* **Work instruction**:
Your output should consist solely of the lines from the one holding "Click the Email label text" to the end of the records below, inclusive, reproduced exactly and free of pictures.

***

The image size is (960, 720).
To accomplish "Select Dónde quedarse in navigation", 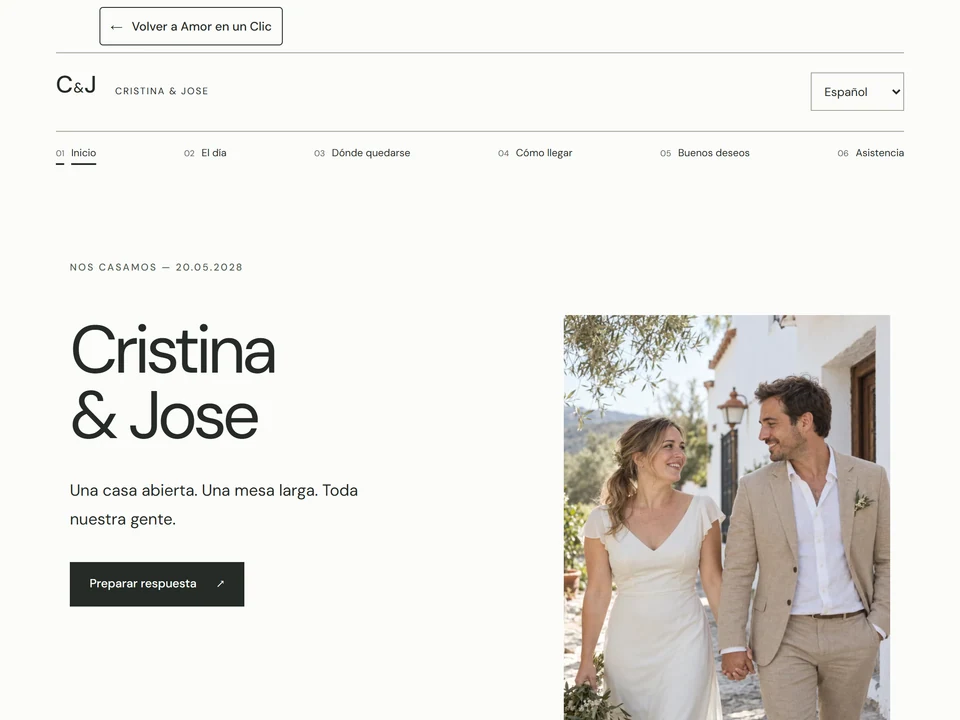I will pos(370,153).
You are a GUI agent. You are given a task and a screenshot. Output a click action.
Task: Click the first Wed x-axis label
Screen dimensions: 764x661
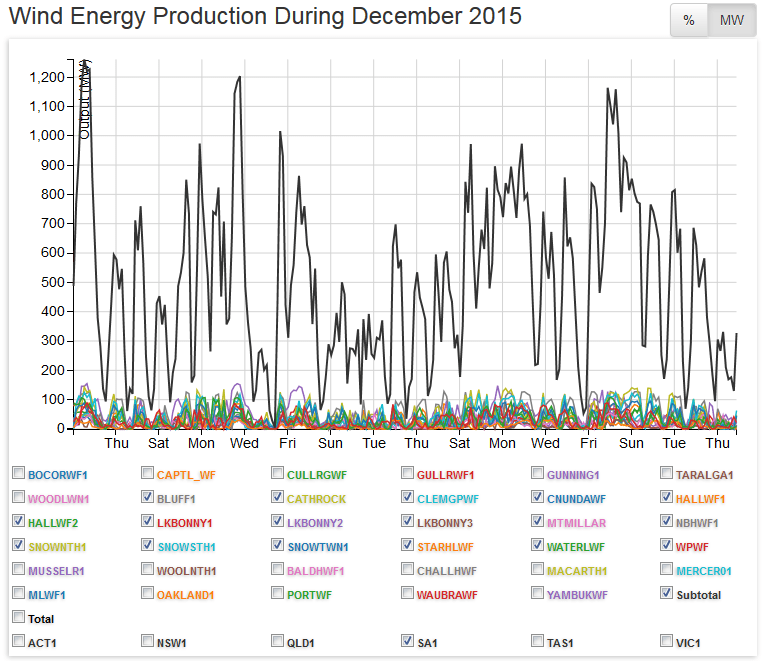click(x=244, y=443)
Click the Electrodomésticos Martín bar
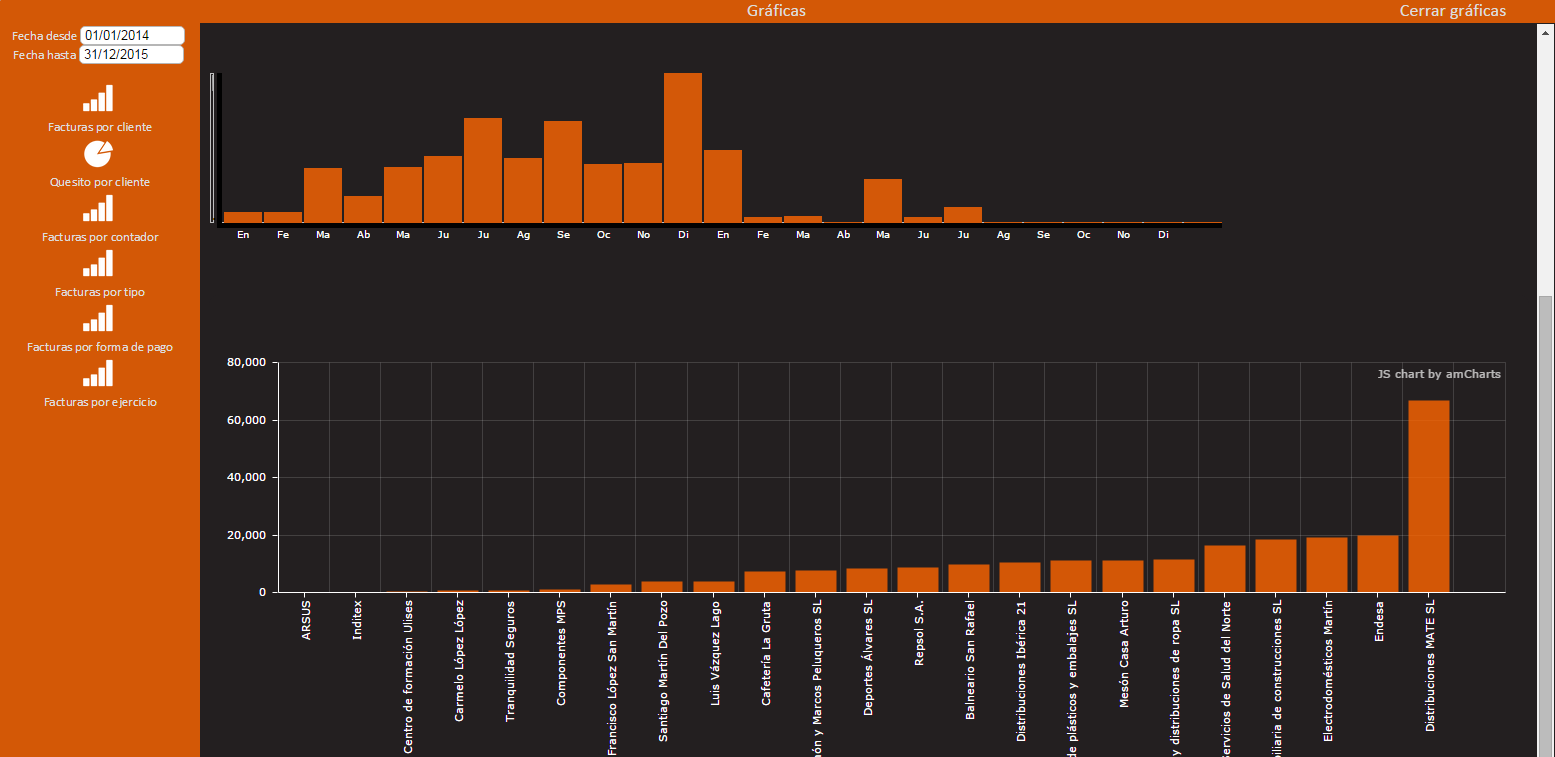This screenshot has width=1555, height=757. coord(1326,565)
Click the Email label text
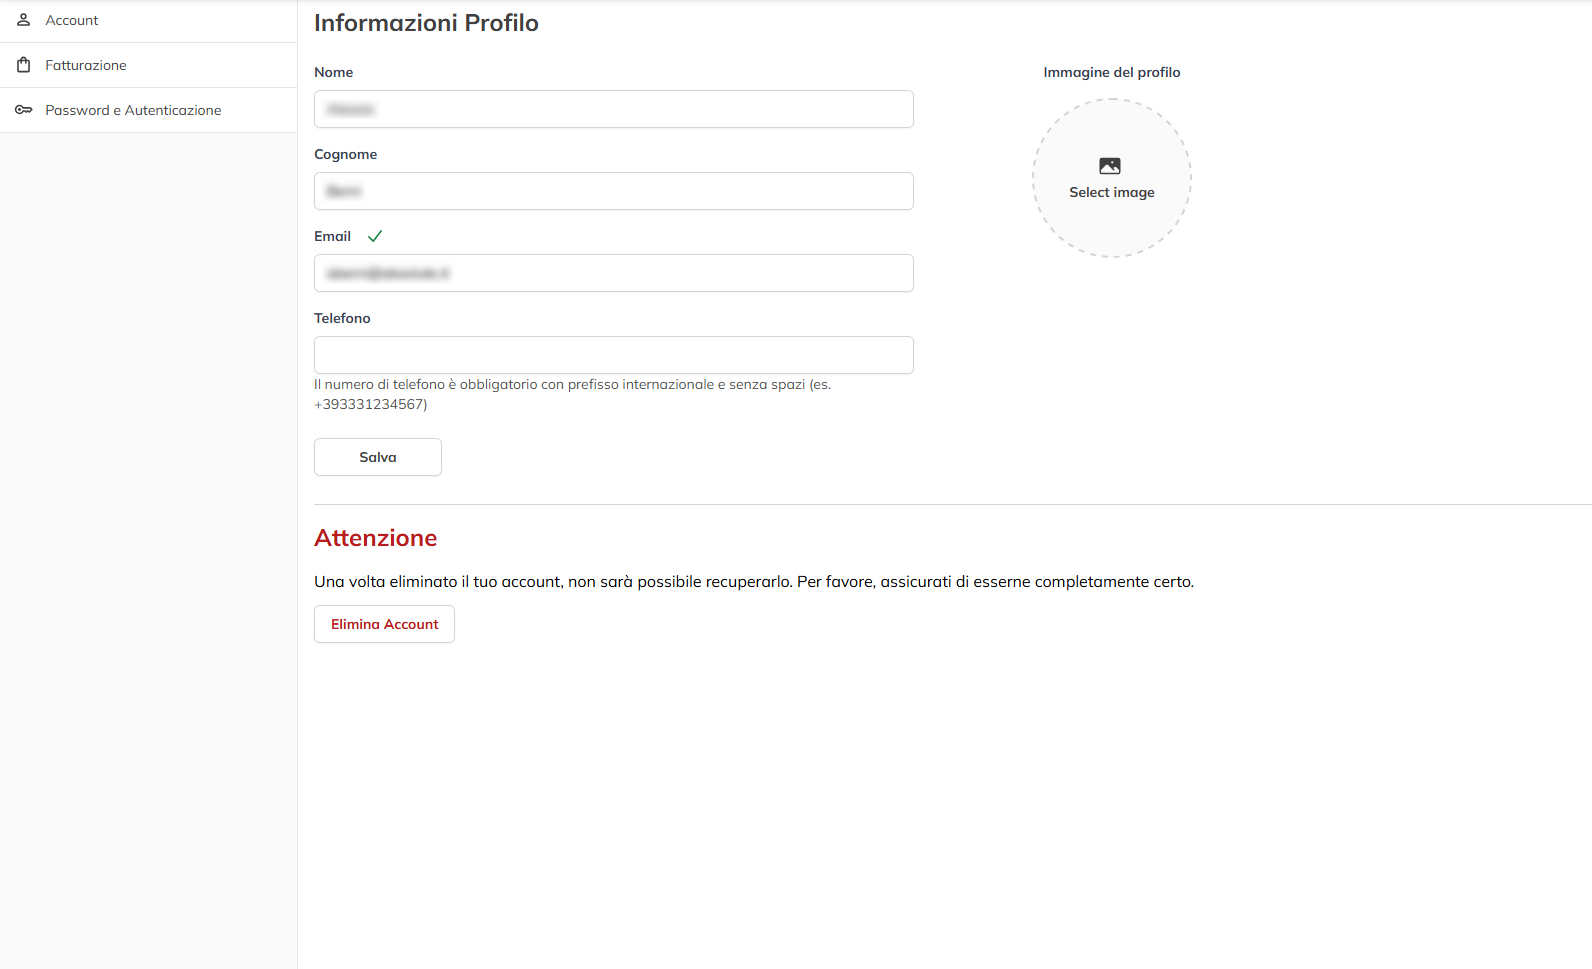This screenshot has width=1592, height=969. pyautogui.click(x=332, y=236)
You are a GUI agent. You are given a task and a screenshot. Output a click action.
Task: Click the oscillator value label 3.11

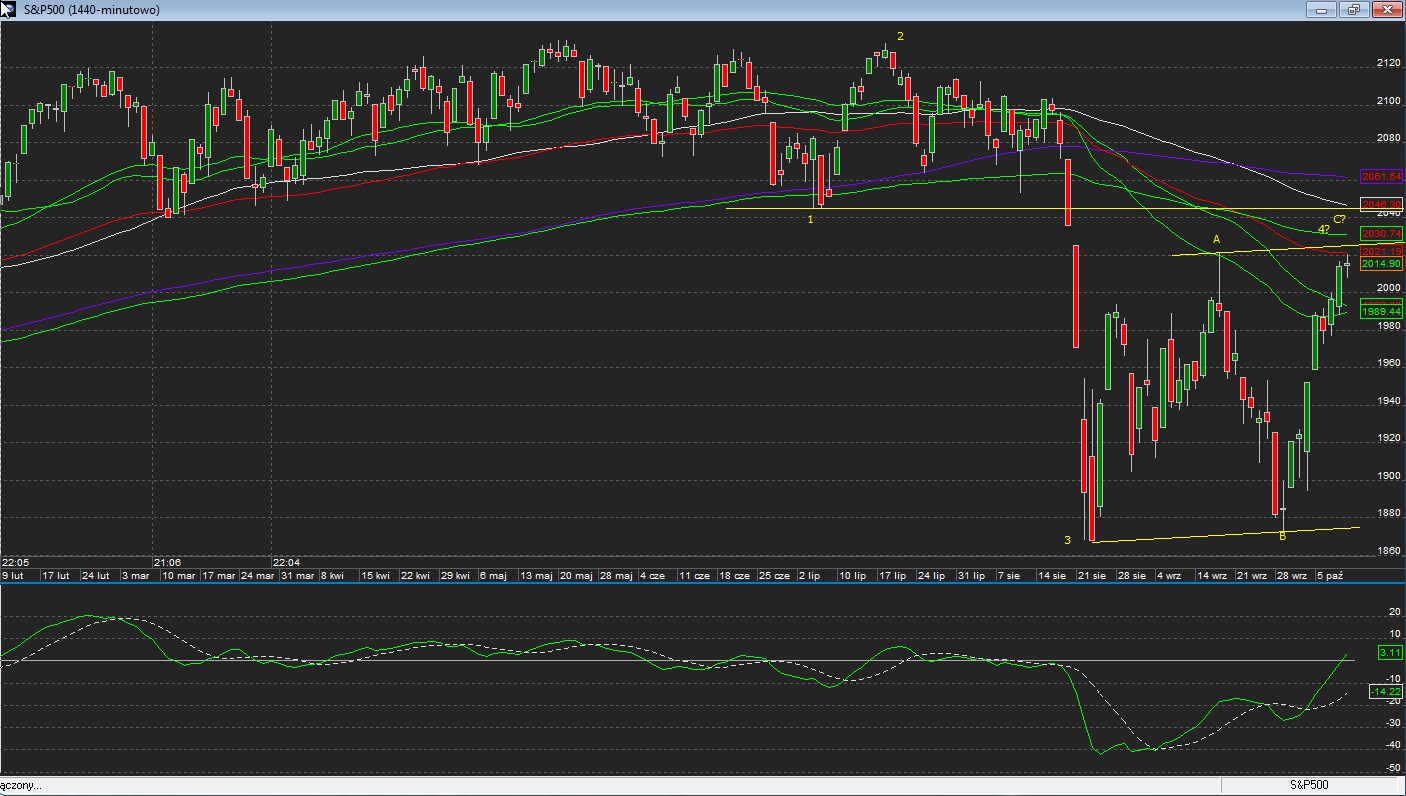[1390, 652]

***

* **Completed exercise**:
Click the Email label text
This screenshot has width=1592, height=969. pyautogui.click(x=332, y=236)
You are a GUI agent. You are given a task and a screenshot. Output a click action.
Task: Click the oscillator value label 3.11

[1390, 652]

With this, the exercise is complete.